County Votes to Ban Coke Machines After CEO’s Criticism of
Georgia Election Law 1

A North Carolina county voted to ban Coca-Cola machines in county government buildings after the firm’s criticism of Georgia’s voter integrity law passed earlier this year.

“The left-wing in America, they defund. They boycott. They cancel. They tear down statues. All sorts of egregious actions,” Surry County commissioner Eddie Harris told WXII-TV in elaborating on the vote.

“The expectation from them is the opposing political side will cower in the corner. We are supposed to accept that. It is supposed to be OK. It is not OK.”

Last month, the county commissioners voted 3-2 to remove Coca-Cola’s vending machines. WXII reporters said the machines have yet to be removed from county government buildings.

According to a letter sent from Harris to Coca-Cola’s executives, he said that numerous people believe that the 2020 election wasn’t held fairly.

“Millions of Americans believe that the last presidential election was not held in a fair manner and that more voter fraud will occur in the future if elections are not closely monitored and regulated,” Harris wrote, according to local media. Harris further stipulated that the Georgia election bill was passed and signed into law due to “chaos that transpired” during the Nov. 3 election.

“I have seen no public statements from you or Coca-Cola regarding the placement of China’s ethnic Uighurs and Turkic Muslim minorities in concentration camps,” he also wrote in the letter sent last month. “Where is your outrage of this persecution in a communist country in which Coca-Cola is heavily invested?”

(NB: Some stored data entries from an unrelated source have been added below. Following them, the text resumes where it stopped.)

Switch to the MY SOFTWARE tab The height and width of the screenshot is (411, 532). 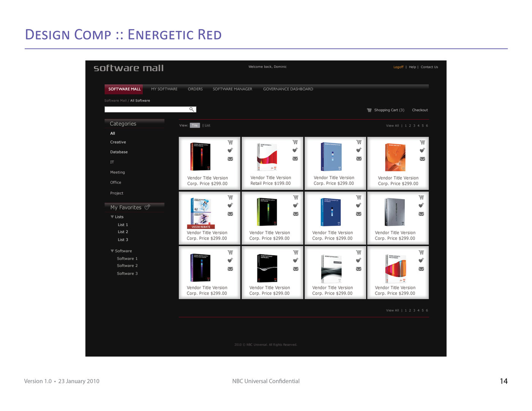point(164,89)
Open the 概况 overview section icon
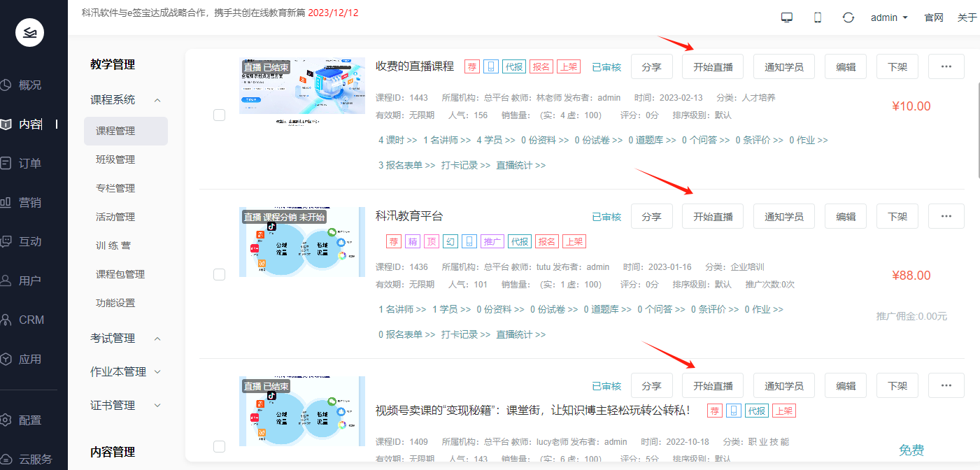 coord(6,85)
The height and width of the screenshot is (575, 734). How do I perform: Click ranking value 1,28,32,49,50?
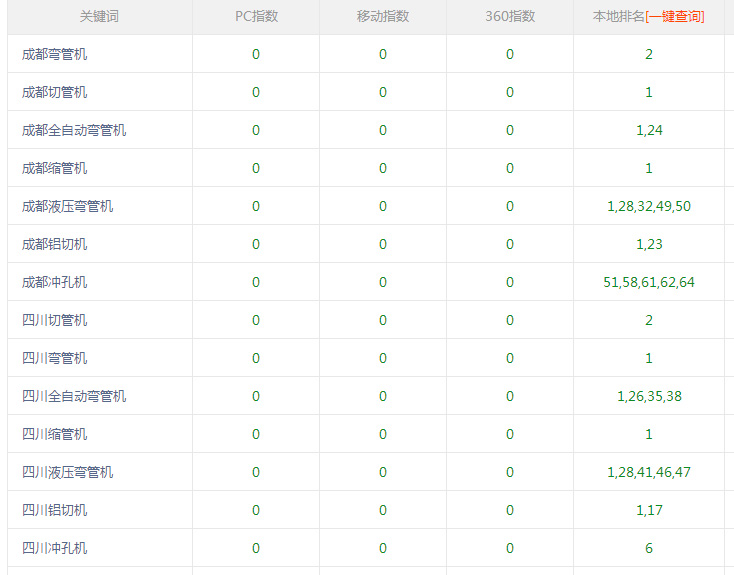tap(649, 206)
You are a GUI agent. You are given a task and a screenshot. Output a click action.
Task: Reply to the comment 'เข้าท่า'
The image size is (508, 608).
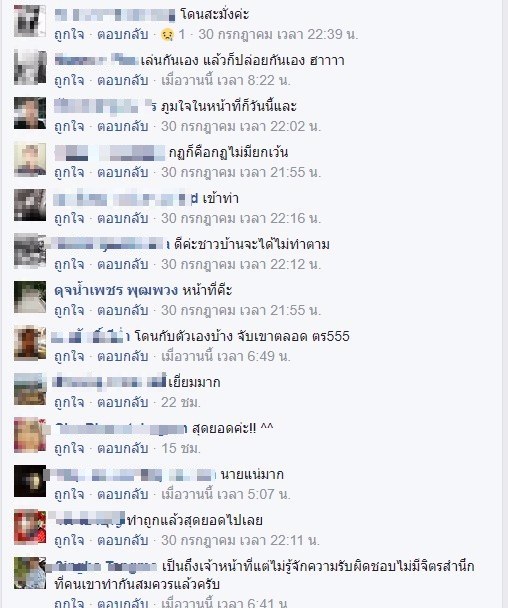pos(123,218)
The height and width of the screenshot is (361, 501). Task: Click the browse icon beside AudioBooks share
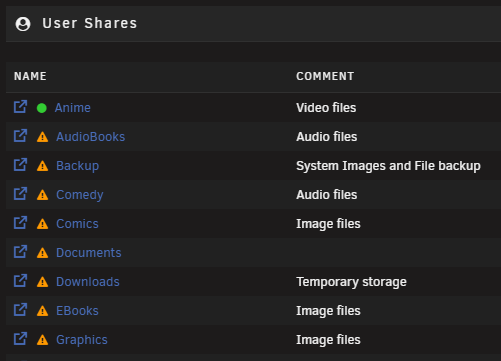(x=20, y=136)
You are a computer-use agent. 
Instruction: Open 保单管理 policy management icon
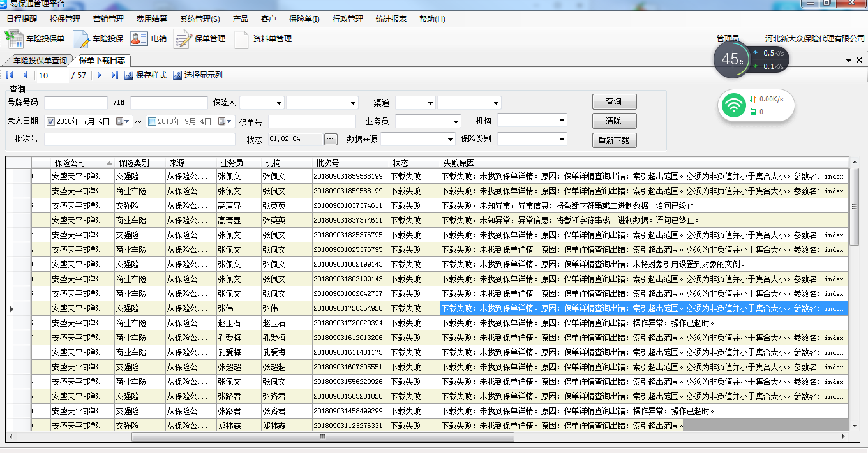183,39
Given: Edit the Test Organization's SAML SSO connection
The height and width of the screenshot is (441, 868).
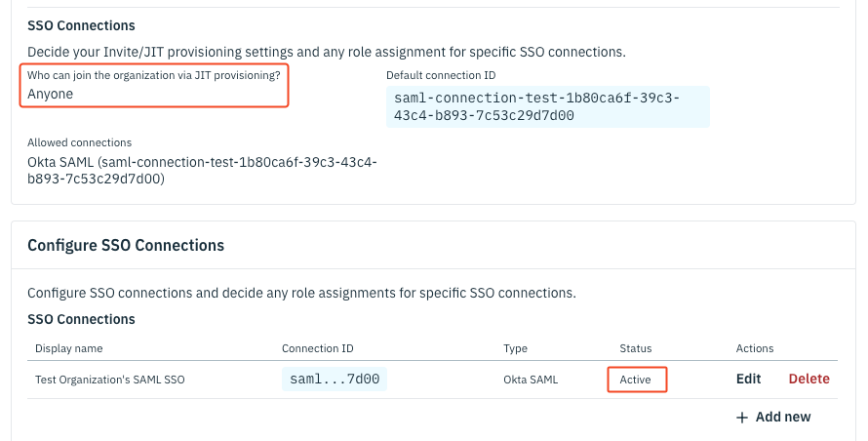Looking at the screenshot, I should 748,379.
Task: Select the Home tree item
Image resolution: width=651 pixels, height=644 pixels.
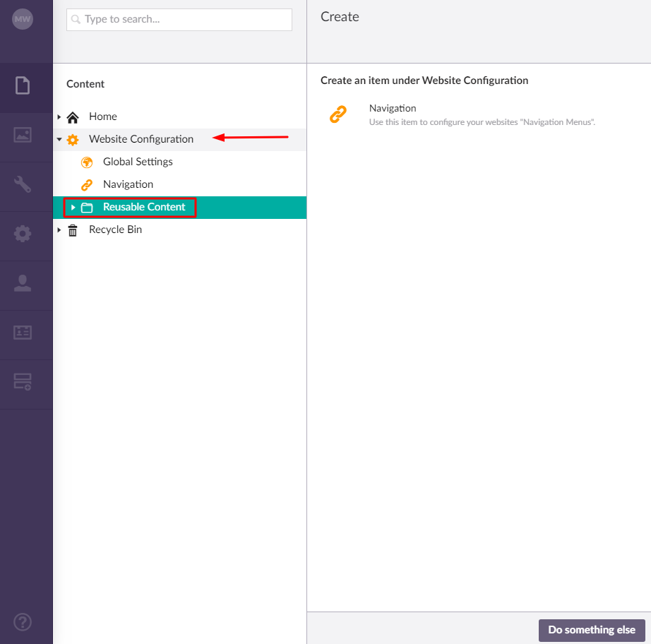Action: click(103, 117)
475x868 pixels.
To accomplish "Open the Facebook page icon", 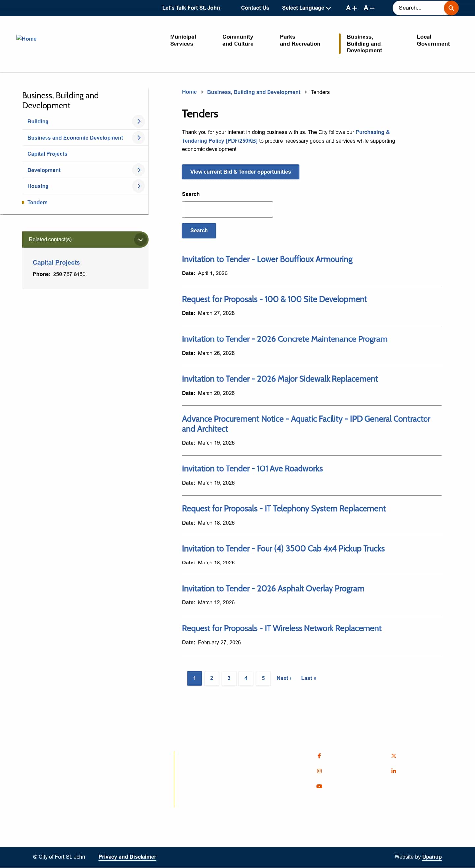I will click(319, 756).
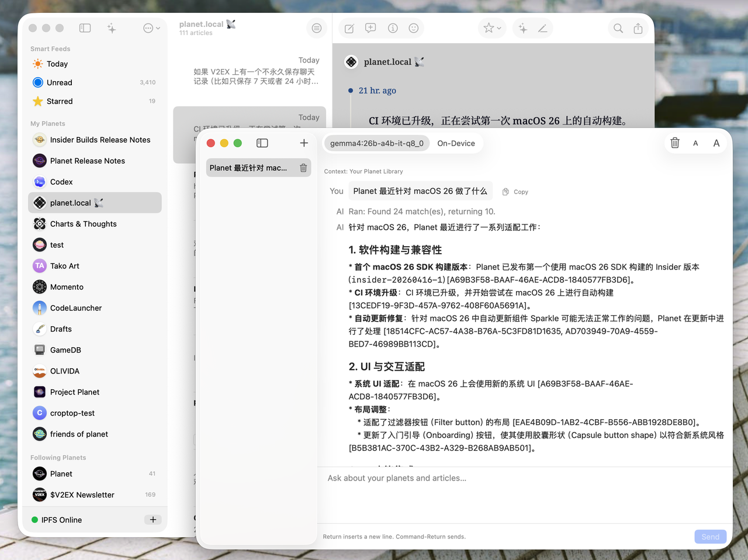The width and height of the screenshot is (748, 560).
Task: Copy the user's question message
Action: click(515, 192)
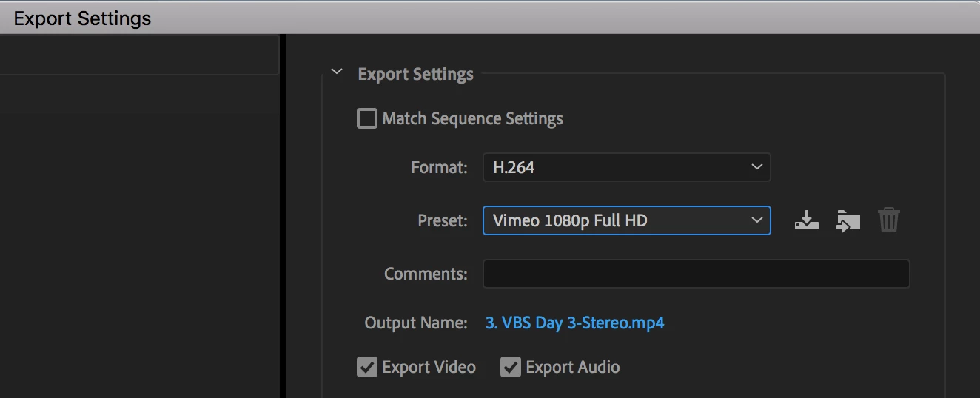Click the Output Name: label
The height and width of the screenshot is (398, 980).
416,323
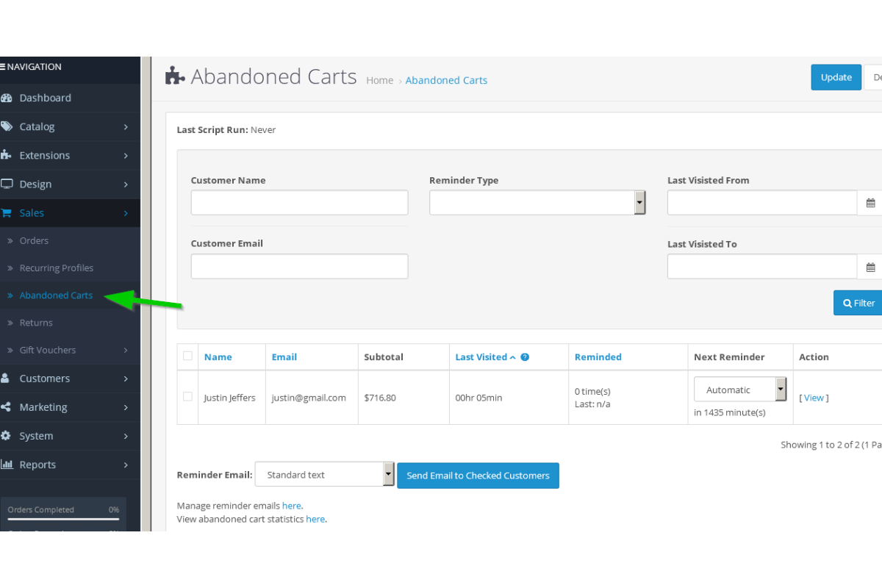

On April 1, the Atlanta-based beverage giant released a statement on the election law passed in Georgia, which top Republicans called an attempt by a large corporation to meddle in American politics and pander to left-wing activist groups. Several other firms, including Delta Airlines and Major League Baseball, also waded into the fracas, drawing considerable condemnation from GOP lawmakers and Georgia Gov. Brian Kemp, a Republican.

Kemp in April said the criticisms of the law that he signed were misguided and misrepresented what the measure actually does.

“In New York, they have 10 days of early voting. In Georgia, we have a minimum of 17, with two additional Sundays that are optional for all counties in our state. In New York, you have to have an excuse to vote by absentee. In Georgia, you can vote absentee for any reason and you can do it securely,” Kemp said at the time. “It’s easier to vote in Georgia than it is in New York.”

The Epoch Times has reached out to Coca-Cola for comment.

A spokesperson for Coca-Cola Consolidated, a bottling company separate from Coca-Cola, told WXII-TV that the firm is attempting to hold a meeting with the Surry County executives about the move.